Speeches, etc.

Margaret Thatcher

Speech (toast) at dinner for Portugese Prime Minister (Dr Mario Soares)

Document type: Speeches, interviews, etc.
Venue: No.10 Downing Street
Source: Thatcher Archive: speaking text
Editorial comments: Dinner was at 2000.
Importance ranking: Minor
Word count: 582
Themes: Trade, European Union (general), Foreign policy (Western Europe - non-EU)

TOAST FOR PORTUGUESE DINNER

Dr. Mario SoaresPrime Minister, you are welcome here tonight. I have the happiest memories of the many kindnesses shown to me in Portugal earlier this year.

You are, of course, no stranger to Britain. Not only have you come as Prime Minister of your country and as the leader of your party but in earlier days as an individual fighting in the struggle to restore democracy to your country.

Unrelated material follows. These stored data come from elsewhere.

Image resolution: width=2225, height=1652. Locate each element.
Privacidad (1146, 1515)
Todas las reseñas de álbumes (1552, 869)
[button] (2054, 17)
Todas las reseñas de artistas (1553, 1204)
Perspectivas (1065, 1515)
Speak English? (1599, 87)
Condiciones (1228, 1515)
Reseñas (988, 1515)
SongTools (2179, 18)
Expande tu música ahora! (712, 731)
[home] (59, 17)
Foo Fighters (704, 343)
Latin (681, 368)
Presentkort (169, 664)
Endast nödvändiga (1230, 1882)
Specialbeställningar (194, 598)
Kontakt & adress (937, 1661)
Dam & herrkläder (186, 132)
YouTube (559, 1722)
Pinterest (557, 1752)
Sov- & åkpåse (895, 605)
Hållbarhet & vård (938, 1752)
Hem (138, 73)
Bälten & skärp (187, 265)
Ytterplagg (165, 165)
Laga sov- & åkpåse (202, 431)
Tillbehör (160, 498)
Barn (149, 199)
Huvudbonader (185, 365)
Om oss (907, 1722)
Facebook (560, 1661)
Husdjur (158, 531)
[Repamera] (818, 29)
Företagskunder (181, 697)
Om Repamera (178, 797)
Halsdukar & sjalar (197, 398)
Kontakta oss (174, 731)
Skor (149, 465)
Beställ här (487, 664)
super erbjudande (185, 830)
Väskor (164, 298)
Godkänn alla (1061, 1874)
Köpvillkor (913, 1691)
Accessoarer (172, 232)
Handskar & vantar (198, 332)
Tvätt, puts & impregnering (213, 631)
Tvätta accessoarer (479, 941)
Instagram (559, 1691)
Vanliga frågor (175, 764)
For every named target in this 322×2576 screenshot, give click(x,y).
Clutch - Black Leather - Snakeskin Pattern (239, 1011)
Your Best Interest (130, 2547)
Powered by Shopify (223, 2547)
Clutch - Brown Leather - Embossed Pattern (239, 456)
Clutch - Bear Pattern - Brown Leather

On one of these visits, in this very room nearly eight years ago, you spoke of your certainty that, and I shall quote your words:

“the United Kingdom upholds a position of permanent and active solidarity with Portugal.”

Mr. Prime Minister, you can still enjoy that certainty. It has a long pedigree. Indeed it is an astonishingly long period of six centuries since the treaty of friendship was drawn up between our two countries. Even St. Paul 's here in London, where the treaty was signed, has been rebuilt. There have been very few constants over those years. But our alliance is one of them.

Our alliance had its origins, in the fourteenth century, in an already flourishing trading relationship. When I was in Portugal in April, I warned that British business had been [end p1] neglecting opportunities in Portugal and needed to be more aggressive. It appears that I was heeded. In recent months there have been substantial new investments including those in sugar refining and the paper industry.

There has also been a steady flow of Ministers and businessmen between our countries.

In July we welcomed your Secretary of State for Energy and his team who looked at our nuclear power engineering industry. A little later, Geoffrey Pattie travelled to Portugal with a group of businessmen with a special interest in computers and communications equipment. A trade mission, some 40-strong, sponsored by the London Chamber of Commerce and Lloyds Bank International, has just returned from Lisbon and Oporto. In a few days's time, a group of British companies will be in Portugal to offer our expertise and equipment in the increasingly important field of energy conservation.

And the highest point of these exchanges will be reached next March when Her Majesty The Queen and The Duke of Edinburgh will be visiting Portugal.

The matter which I know is of vital concern to you at this time is the success of the negotiations for your membership of the Community. I know that the way has been hard, but this is not surprising. Simultaneously with the enlargement negotiations, the Community has been sorting out a [end p2] very complex set of budgetary problems, and setting a course for future development.

We hope that the solemn political statement signed in Dublin on 24 October will, as the Irish Prime Minister said on behalf of the Community, give the impetus necessary for us all to complete negotiations by the end of the year, so as to meet the date of 1 January 1986 for the new enlargement of the Community.

The overall prize for Europe of bringing your country and Spain into the fold of its most influential group of states is one which has been worth all the efforts which we and you have made to this end. You can be sure of our constant support in the last phase of the negotiations.

Mr. Prime Minister, we can look back on more than six hundred years of friendship and harmony. That is the gift of our forefathers. Our task is to ensure the continuation of that friendship and alliance.

I propose the toast of Gen Antonior Eanesthe President of the Portuguese Republic.